Source text:
* * * * *

Offering an overview of the major fields in literacy studies, this book presents a detailed and accessible discussion of key theories and their relevance in the primary classroom.
Each chapter uses a real life case study to explore the application of theory in practice, followed by a detailed discussion of the case study material by a leading name in the field, including contributions from Barbara Comber, Michele Knobel, Colin Lankshear, Gunther Kress, Brian Street, Kevin Leander and Patricia Enciso.
The text also offers reflections on theoretical foundations for research, exploring literacy as a practice grounded in social, cultural, historical and political contexts and in relationships of power.
This second edition includes: New chapters covering digital literacy, space and play, and multimodality; Examples and contributions from a range of international contexts, including US, UK, Canada, Australia and South Africa; Further reading links.
Essential reading for students at undergraduate and post-graduate level on primary education courses and an invaluable guide for anyone wanting to understand literacy theory and successfully apply this to the classroom.

* * * * *

Task description:
Answer these questions using the book description.
(a) What does each chapter use to explore the application of theory in practice?
(b) What topics do the new chapters in the second edition cover?
(c) Which students is the book described as essential reading for?
None of the material is needed.

Dataset excerpt:
* * * * *

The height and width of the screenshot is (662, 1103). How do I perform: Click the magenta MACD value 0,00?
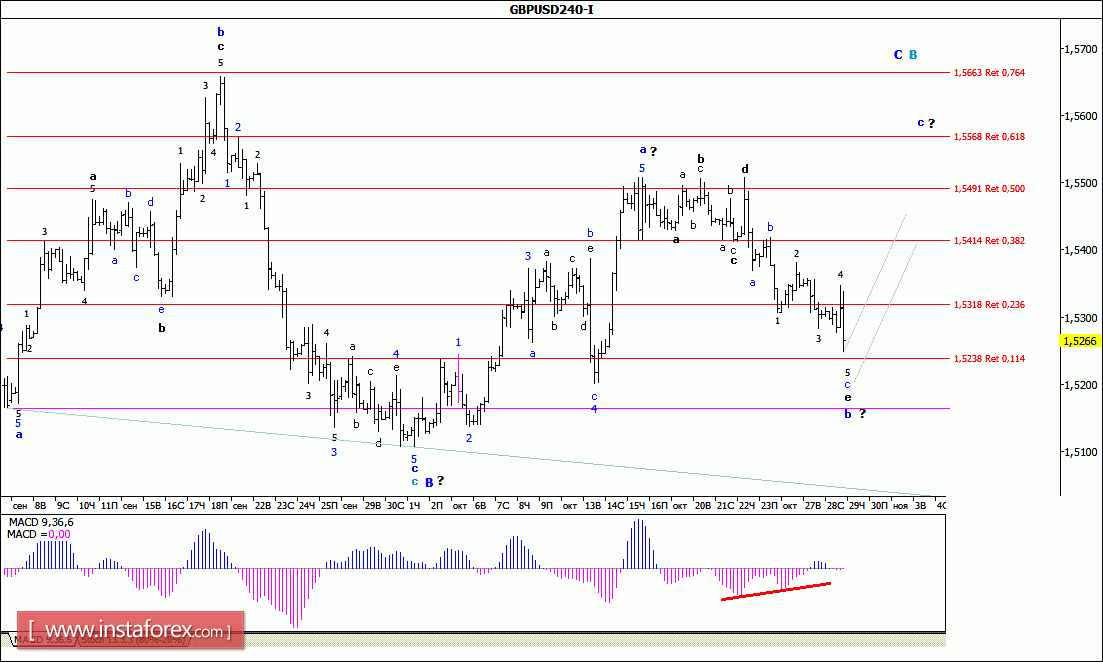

* * * * *

In response:
(a) A real life case study.
(b) Digital literacy, space and play, and multimodality.
(c) Students at undergraduate and post-graduate level on primary education courses.